**Page text:**
□ □ □ □ □ □ □

George Walton Comprehensive High School, also known as Walton High School, is a public high school located in Marietta, Georgia, United States. It is in eastern Cobb County and is a charter school in the Cobb County School District. It is a School of Excellence and the number one public school in the state. It is the largest high school in the East Cobb area.

For many years Walton has been among the top high schools in Georgia in SAT scores. In 2006, almost 800 Walton students took over 1,800 Advanced Placement exams, making it the school with the greatest number of test-takers in Georgia. Walton was also one of six featured "Outstanding American High Schools" out of 96 total by U.S. News & World Report in 1999 because of its high parental involvement and overall high level of achievement.  In 2011, Walton was ranked 67 by Newsweek based on new factors: graduation rate (25%), college matriculation rate (25%), AP tests taken per graduate (25%), average SAT/ACT scores (10%), average AP/IB/AICE scores (10%), and AP courses offered (5%).

History

Construction of Walton High School began in 1973, and the school opened in 1975. Various sections of the school have been renovated, and entirely new halls have been added continuously, each time with their own distinct type of architecture and style.  Throughout these many years of construction, especially in recent years, mobile classrooms, colloquially called "trailers," were added to accommodate for the classrooms rendered unavailable.  A small number were still in use until 2017, when a replacement building opened.

Walton has been a Georgia School of Excellence since the program's creation in 1984, and in the same year was recognized as a National Blue Ribbon School of Excellence. Walton became a charter school in 1998.

Dumb and Dumberer

Portions of the 2003 movie Dumb and Dumberer: When Harry Met Lloyd were filmed in the Walton auto shop, science rooms, and cafeteria. The basketball gym was painted over with the film's fictional logo, and to replace it, part of the film's budget went towards buying a new floor for the entire gym, which was removed in summer 2019 as part of the renovations of the school. The logo of the old gym is framed near the entrance to the new gym.

Faculty

121 full-time and 15 part-time teachers are employed at Walton, as well as seven full-time and two part-time administrators. Including other special resource teachers and support staff, Walton has 174 full-time and 21 part-time employees.  The student-teacher ratio is 20:1, above the state average of 14:1.

Charter

Walton gained charter status in 1998, which was renewed in 2003, 2008, and 2012. Walton's administration has made several changes to the school's policy and schedule, among other areas, through this. One of the changes is the Walton Governance Council, which replaces the original local council in matters pertaining to the maintenance of the charter and its renewal every five years. This larger and more diverse council was also a change given by the charter itself to better represent its stakeholders (students, parents, teachers, administrators, and others).

□ □ □ □ □ □ □

**Aim:** Output a passage from the text about Walton High School, starting at the words "Walton gained charter" and ending after the words "administrators, and others).". Rely on the text about Walton High School alone.

**Provided records:**
□ □ □ □ □ □ □

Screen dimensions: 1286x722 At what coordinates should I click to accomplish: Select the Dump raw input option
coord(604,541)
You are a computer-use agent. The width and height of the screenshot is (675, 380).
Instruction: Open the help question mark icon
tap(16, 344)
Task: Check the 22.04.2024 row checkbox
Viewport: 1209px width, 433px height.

□ □ □ □ □ □ □

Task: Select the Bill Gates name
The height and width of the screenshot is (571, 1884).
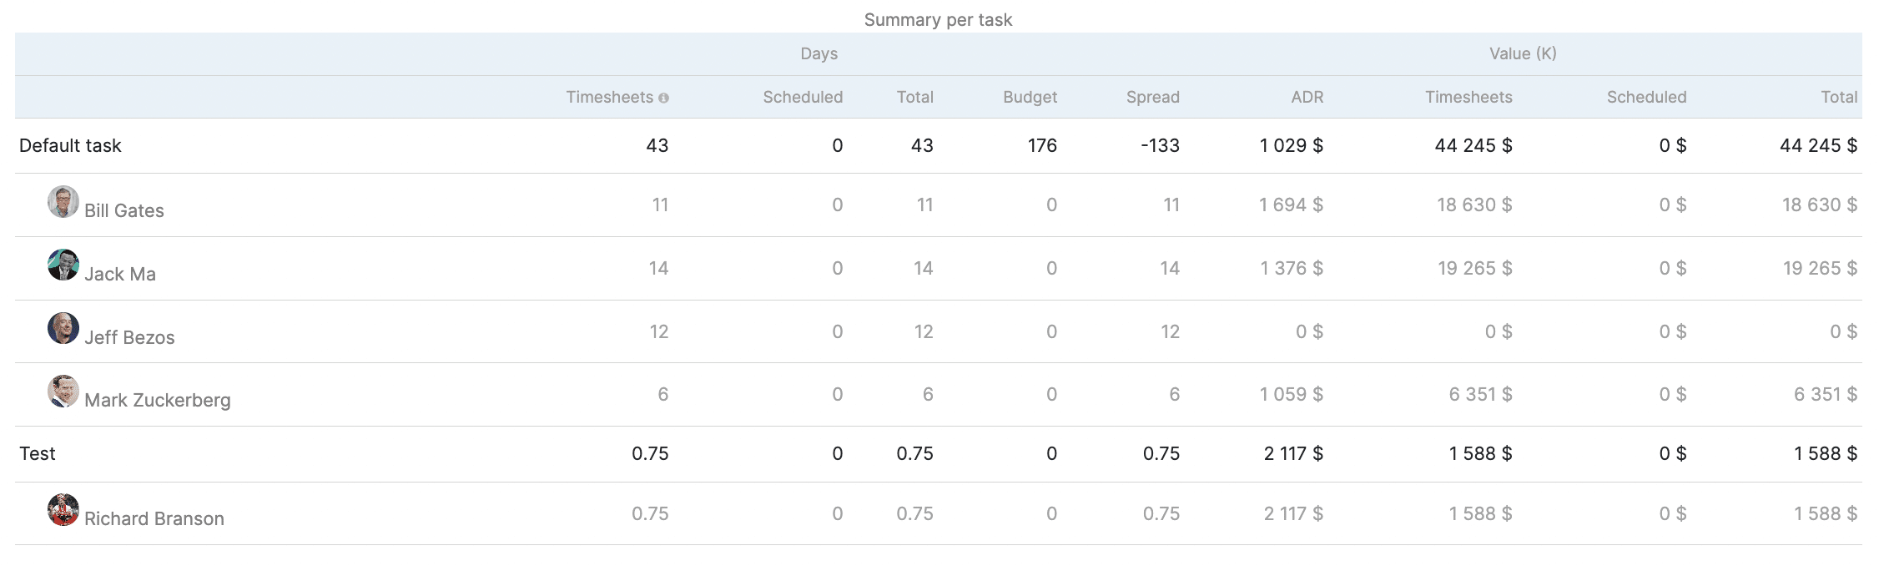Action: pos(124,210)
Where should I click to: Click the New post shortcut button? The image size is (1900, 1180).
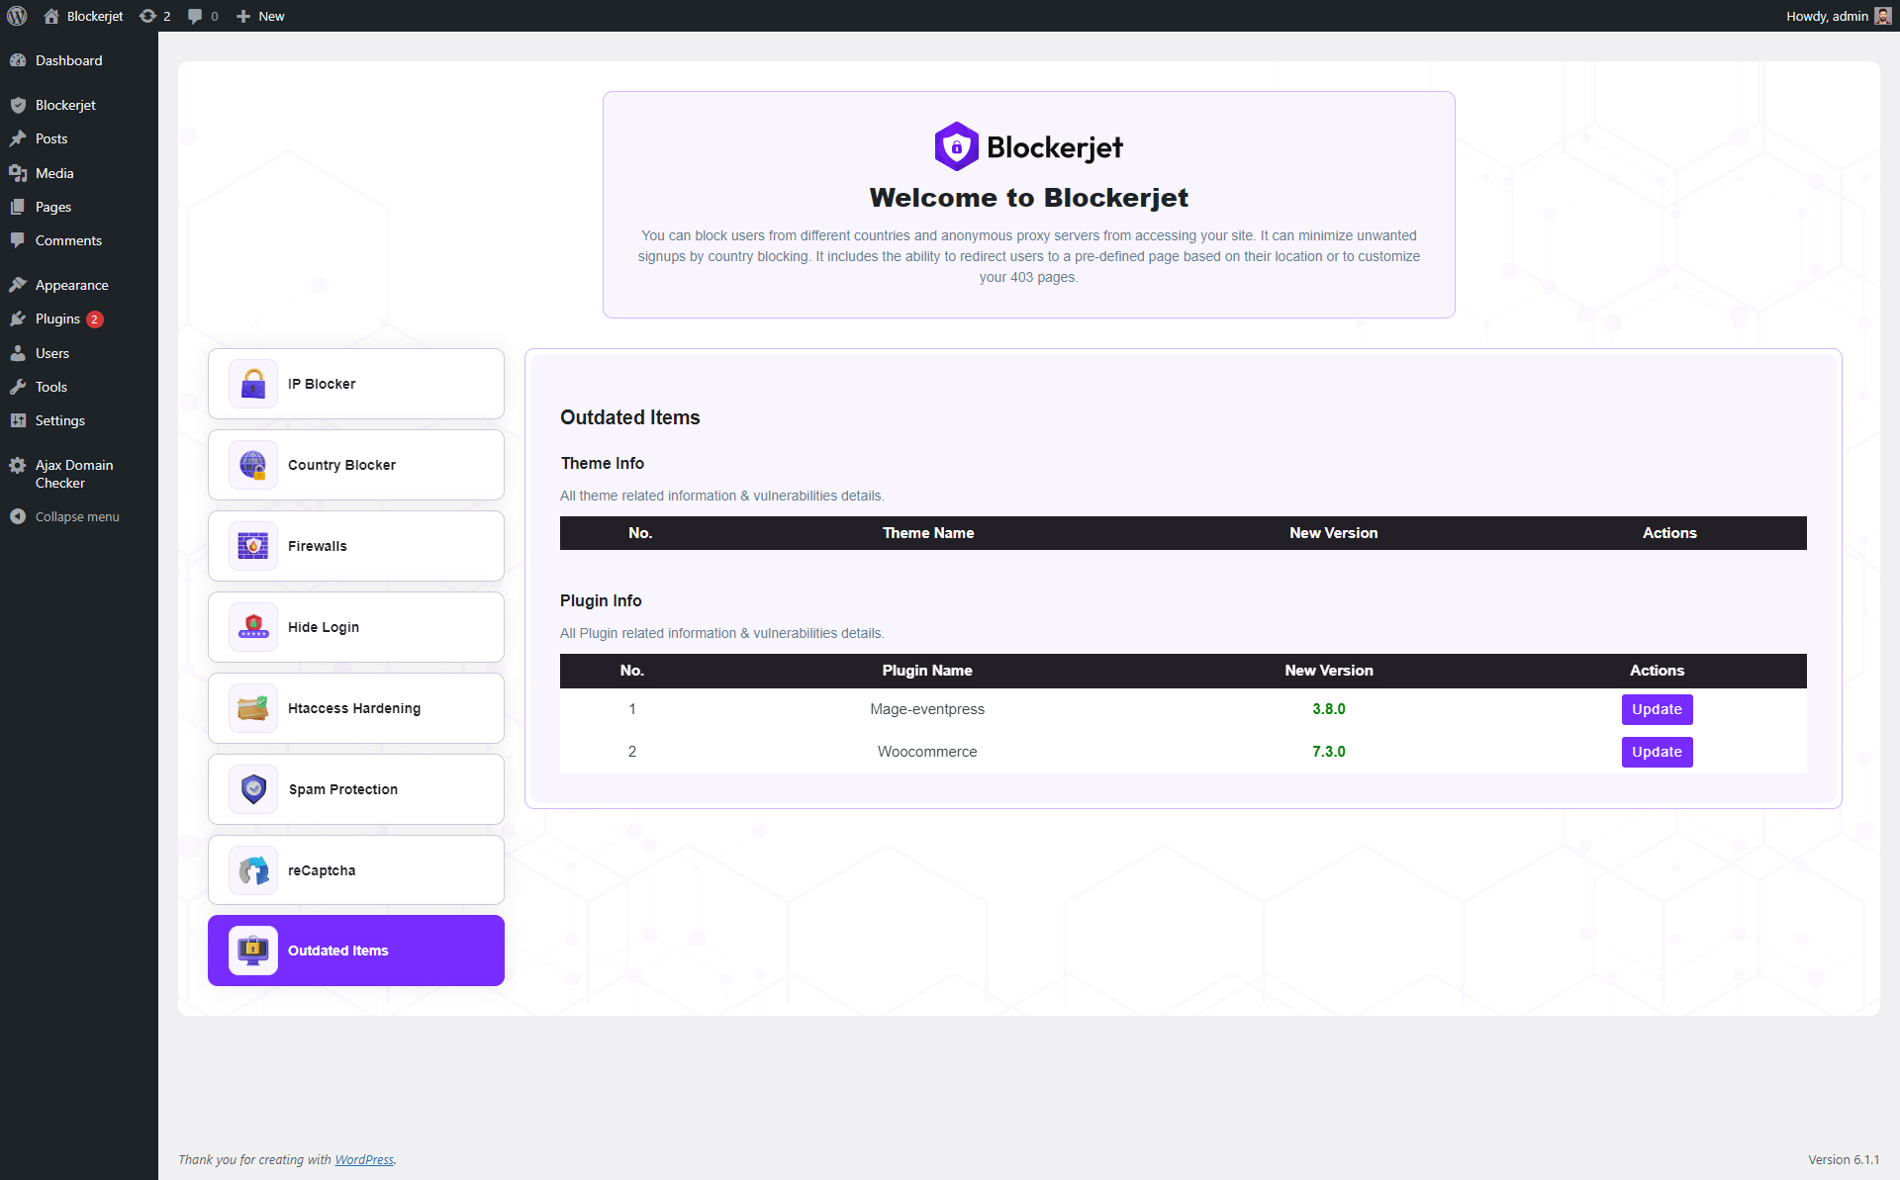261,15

□ □ □ □ □ □ □

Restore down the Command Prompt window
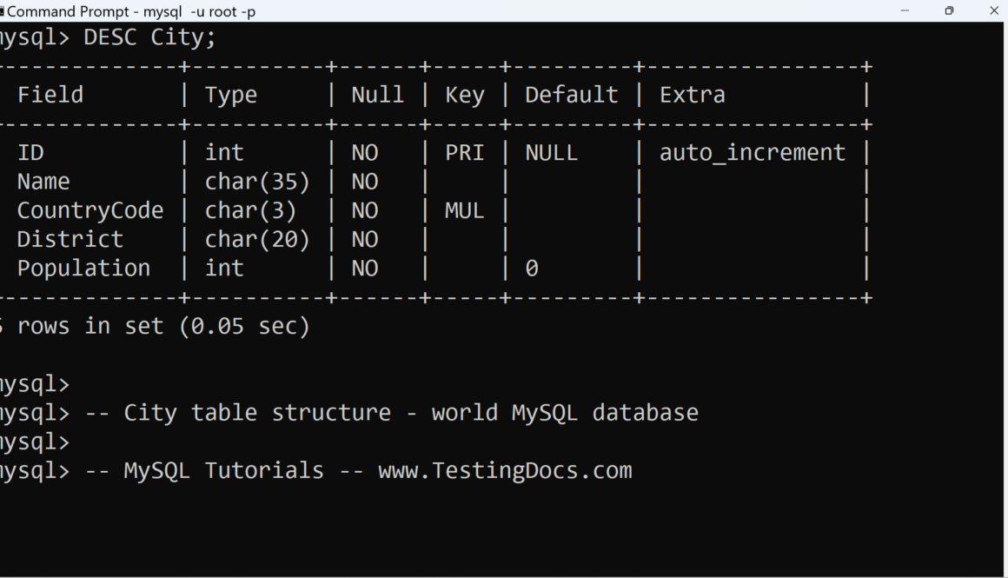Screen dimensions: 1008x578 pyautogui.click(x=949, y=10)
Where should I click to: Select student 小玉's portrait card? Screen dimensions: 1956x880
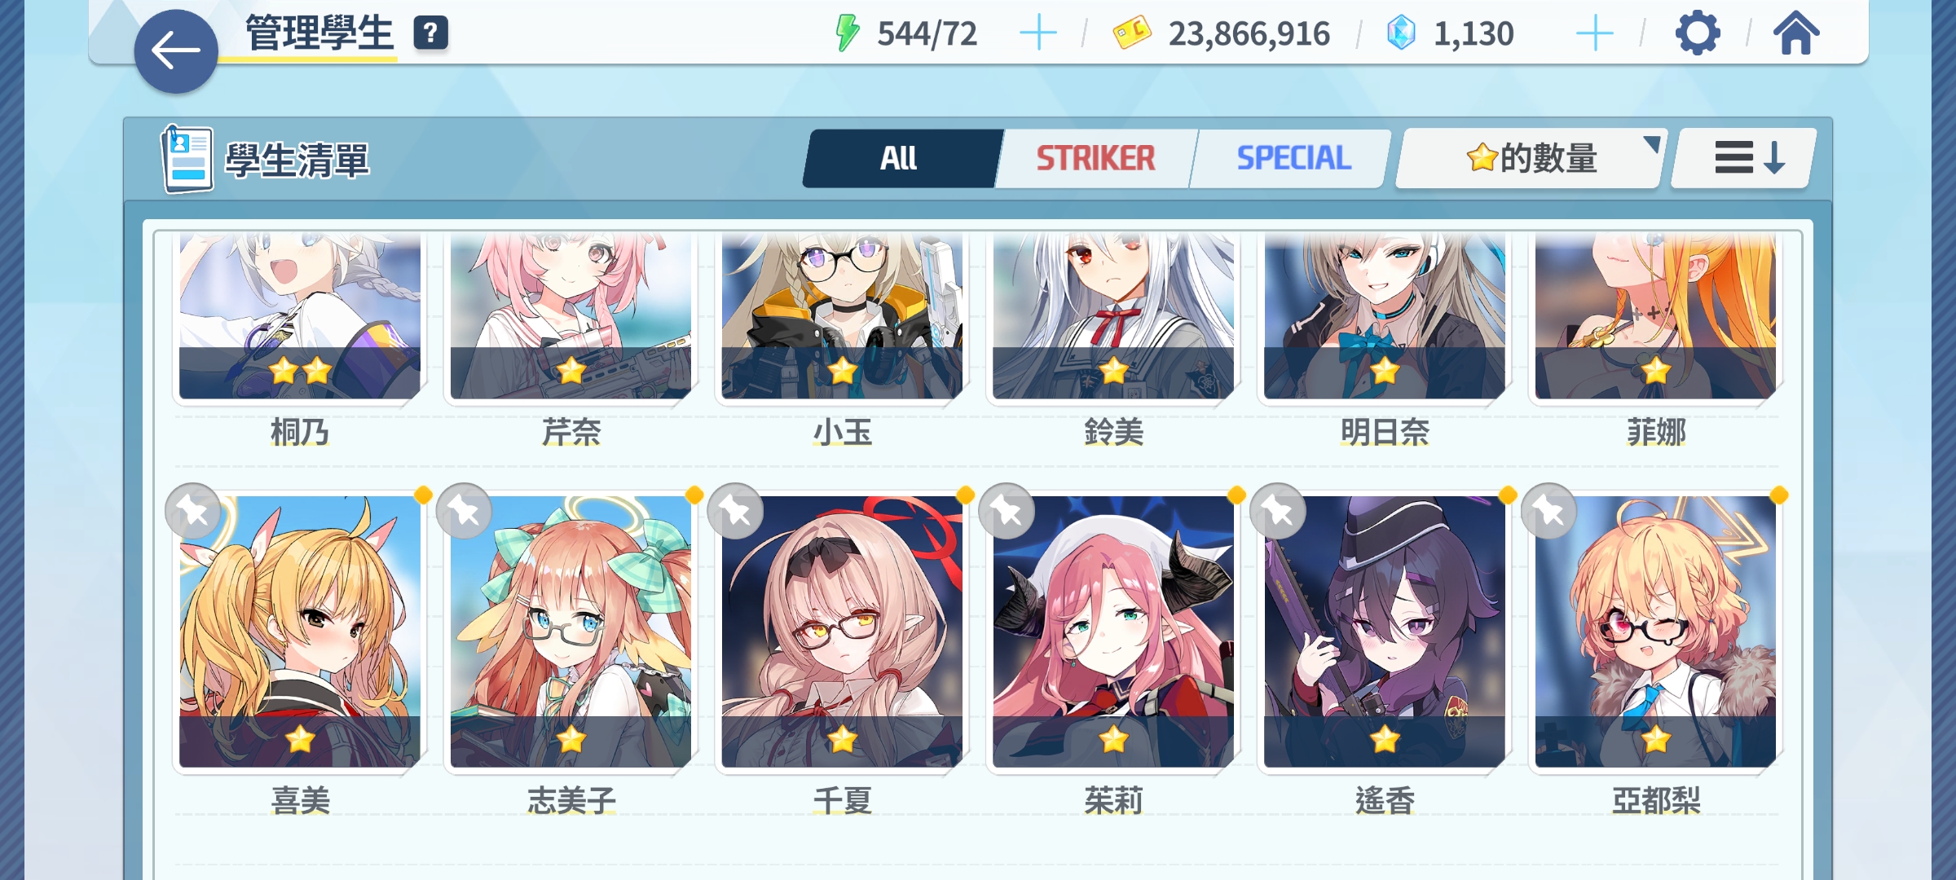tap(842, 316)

□ □ □ □ □ □ □

**Exercise solution:**
Walton gained charter status in 1998, which was renewed in 2003, 2008, and 2012. Walton's administration has made several changes to the school's policy and schedule, among other areas, through this. One of the changes is the Walton Governance Council, which replaces the original local council in matters pertaining to the maintenance of the charter and its renewal every five years. This larger and more diverse council was also a change given by the charter itself to better represent its stakeholders (students, parents, teachers, administrators, and others).